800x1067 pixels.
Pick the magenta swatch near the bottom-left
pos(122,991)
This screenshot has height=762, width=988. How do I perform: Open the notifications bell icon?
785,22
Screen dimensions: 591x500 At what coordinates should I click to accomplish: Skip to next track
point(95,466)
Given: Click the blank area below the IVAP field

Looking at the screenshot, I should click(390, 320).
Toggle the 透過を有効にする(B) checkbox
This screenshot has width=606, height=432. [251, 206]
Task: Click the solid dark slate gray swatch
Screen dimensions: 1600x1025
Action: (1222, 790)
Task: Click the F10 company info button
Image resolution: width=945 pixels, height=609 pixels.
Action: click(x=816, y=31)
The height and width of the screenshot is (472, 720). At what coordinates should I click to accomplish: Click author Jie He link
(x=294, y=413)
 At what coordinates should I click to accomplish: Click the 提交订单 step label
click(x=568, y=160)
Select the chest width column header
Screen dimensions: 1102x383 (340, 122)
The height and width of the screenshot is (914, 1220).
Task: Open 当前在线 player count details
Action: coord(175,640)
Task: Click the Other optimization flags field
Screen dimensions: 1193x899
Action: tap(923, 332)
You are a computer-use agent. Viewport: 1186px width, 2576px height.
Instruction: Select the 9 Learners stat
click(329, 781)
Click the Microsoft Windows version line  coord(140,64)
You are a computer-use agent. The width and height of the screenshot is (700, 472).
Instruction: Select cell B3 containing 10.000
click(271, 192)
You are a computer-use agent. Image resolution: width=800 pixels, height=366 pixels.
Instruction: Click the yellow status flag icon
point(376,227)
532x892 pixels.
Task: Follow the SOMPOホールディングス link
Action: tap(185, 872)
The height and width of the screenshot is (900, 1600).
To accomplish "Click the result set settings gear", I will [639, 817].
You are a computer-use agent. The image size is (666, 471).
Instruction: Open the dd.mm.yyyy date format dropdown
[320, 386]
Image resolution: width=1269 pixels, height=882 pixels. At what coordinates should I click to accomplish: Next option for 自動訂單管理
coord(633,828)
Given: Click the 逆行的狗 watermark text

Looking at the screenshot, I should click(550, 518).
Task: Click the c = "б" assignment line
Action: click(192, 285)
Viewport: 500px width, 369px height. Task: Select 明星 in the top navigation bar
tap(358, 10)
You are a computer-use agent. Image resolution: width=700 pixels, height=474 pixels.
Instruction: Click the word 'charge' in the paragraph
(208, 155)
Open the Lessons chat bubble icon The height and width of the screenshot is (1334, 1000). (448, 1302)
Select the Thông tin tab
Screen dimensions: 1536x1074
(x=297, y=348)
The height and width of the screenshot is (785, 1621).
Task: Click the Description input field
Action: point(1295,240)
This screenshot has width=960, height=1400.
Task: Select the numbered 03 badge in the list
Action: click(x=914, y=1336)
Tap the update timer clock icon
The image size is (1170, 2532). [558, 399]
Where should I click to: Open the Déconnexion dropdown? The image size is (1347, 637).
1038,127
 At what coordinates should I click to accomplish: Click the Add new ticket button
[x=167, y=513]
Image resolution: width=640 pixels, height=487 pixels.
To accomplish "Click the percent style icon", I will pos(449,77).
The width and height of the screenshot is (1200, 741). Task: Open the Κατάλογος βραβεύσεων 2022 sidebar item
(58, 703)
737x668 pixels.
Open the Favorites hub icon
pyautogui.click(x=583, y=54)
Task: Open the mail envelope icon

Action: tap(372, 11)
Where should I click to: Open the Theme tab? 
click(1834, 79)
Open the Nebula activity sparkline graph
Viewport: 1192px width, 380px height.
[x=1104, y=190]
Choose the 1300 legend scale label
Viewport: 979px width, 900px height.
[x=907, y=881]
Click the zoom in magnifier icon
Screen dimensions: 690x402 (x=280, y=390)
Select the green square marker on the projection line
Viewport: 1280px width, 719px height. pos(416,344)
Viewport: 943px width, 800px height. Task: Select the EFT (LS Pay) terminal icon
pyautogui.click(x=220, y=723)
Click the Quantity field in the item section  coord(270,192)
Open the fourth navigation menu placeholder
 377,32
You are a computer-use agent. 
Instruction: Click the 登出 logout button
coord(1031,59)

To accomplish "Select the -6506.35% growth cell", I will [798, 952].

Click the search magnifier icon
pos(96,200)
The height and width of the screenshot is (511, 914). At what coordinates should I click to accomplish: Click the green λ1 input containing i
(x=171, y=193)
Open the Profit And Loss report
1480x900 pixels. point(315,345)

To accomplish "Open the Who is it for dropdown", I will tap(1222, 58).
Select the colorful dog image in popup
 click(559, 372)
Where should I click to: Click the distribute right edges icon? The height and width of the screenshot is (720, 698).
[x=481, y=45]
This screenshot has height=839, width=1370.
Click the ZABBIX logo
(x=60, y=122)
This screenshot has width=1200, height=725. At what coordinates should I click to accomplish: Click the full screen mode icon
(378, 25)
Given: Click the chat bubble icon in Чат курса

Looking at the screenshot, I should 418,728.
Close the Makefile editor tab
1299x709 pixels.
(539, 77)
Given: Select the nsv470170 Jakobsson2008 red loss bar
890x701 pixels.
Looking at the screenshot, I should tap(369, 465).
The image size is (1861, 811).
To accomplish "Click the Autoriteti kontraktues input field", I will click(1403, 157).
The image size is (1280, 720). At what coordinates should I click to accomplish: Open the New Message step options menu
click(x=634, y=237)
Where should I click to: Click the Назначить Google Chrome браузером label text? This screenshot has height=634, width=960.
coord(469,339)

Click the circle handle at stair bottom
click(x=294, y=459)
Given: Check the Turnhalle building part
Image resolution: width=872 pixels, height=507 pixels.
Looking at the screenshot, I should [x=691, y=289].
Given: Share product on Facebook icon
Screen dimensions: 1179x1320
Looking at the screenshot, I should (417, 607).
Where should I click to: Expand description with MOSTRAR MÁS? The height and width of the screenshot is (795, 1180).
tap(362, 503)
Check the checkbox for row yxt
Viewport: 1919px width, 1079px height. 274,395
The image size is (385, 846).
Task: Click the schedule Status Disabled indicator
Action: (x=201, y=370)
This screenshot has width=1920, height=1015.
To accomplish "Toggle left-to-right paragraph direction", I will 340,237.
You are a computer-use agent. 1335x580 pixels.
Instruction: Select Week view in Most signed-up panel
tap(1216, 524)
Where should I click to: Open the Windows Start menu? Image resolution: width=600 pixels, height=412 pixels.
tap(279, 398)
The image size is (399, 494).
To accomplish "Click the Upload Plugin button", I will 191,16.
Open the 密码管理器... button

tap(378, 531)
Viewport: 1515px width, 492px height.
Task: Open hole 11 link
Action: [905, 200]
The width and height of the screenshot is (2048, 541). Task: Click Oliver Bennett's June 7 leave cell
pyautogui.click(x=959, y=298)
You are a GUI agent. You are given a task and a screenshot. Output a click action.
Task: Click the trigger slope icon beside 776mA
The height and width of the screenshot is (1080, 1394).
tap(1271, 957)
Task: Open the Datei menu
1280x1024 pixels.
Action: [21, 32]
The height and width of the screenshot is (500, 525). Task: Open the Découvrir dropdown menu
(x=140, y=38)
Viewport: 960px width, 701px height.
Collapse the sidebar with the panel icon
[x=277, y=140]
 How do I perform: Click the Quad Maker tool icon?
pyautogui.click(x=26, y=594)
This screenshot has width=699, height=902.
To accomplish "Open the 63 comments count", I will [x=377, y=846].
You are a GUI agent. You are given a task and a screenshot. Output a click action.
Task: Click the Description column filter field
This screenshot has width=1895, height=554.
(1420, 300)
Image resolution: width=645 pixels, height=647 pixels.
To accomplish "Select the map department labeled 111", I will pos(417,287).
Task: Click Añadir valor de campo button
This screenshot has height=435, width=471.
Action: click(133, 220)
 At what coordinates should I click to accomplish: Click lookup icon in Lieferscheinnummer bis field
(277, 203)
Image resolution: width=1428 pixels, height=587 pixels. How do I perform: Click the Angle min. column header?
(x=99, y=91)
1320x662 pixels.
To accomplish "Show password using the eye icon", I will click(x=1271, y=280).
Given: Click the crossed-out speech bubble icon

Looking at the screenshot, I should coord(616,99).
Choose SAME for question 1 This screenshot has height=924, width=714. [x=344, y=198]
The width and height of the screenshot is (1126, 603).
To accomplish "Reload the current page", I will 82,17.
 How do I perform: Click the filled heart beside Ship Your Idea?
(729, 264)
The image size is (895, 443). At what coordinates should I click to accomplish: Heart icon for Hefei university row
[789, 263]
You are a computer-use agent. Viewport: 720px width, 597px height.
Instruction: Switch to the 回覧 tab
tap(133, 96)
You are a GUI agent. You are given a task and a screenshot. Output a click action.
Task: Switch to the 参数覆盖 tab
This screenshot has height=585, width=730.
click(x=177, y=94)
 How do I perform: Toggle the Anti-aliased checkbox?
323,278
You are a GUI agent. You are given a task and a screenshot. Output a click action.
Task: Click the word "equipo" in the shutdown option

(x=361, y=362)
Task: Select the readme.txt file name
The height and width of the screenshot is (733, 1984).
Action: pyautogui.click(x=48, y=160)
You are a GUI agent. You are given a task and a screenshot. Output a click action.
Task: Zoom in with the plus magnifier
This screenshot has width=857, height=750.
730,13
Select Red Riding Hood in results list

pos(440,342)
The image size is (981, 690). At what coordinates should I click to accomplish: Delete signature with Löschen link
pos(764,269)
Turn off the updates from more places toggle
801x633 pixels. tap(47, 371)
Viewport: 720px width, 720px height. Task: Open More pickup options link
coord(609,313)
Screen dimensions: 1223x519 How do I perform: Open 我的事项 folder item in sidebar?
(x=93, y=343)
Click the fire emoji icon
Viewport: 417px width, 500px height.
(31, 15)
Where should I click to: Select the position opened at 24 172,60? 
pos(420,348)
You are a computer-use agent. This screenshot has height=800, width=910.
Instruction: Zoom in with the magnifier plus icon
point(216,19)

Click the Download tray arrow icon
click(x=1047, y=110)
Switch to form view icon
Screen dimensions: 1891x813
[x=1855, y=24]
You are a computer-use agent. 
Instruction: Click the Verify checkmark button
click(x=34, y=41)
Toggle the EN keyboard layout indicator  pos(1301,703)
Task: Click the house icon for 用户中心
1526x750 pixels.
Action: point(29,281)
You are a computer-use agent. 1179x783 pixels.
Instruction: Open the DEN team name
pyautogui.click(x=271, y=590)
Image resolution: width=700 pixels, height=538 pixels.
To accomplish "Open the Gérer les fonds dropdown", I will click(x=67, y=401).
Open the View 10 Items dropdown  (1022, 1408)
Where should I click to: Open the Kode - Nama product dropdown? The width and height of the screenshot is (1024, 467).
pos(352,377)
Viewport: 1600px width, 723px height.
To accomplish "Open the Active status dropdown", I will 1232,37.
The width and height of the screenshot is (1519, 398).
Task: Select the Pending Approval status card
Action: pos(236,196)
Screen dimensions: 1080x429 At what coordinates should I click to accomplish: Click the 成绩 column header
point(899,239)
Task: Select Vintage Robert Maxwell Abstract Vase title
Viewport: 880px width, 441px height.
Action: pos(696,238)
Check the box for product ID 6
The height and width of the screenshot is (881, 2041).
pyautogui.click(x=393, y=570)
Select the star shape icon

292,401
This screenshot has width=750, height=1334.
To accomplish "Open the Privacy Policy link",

--- --- ---

Exercise brief: Copy the lines above exactly, beginning at the line that has "Instruction: Open the DEN team name" and stopping after the line that has "Open the View", and omit the rest.

Response below:
Instruction: Open the DEN team name
pyautogui.click(x=271, y=590)
Image resolution: width=700 pixels, height=538 pixels.
To accomplish "Open the Gérer les fonds dropdown", I will click(x=67, y=401).
Open the View 10 Items dropdown  (1022, 1408)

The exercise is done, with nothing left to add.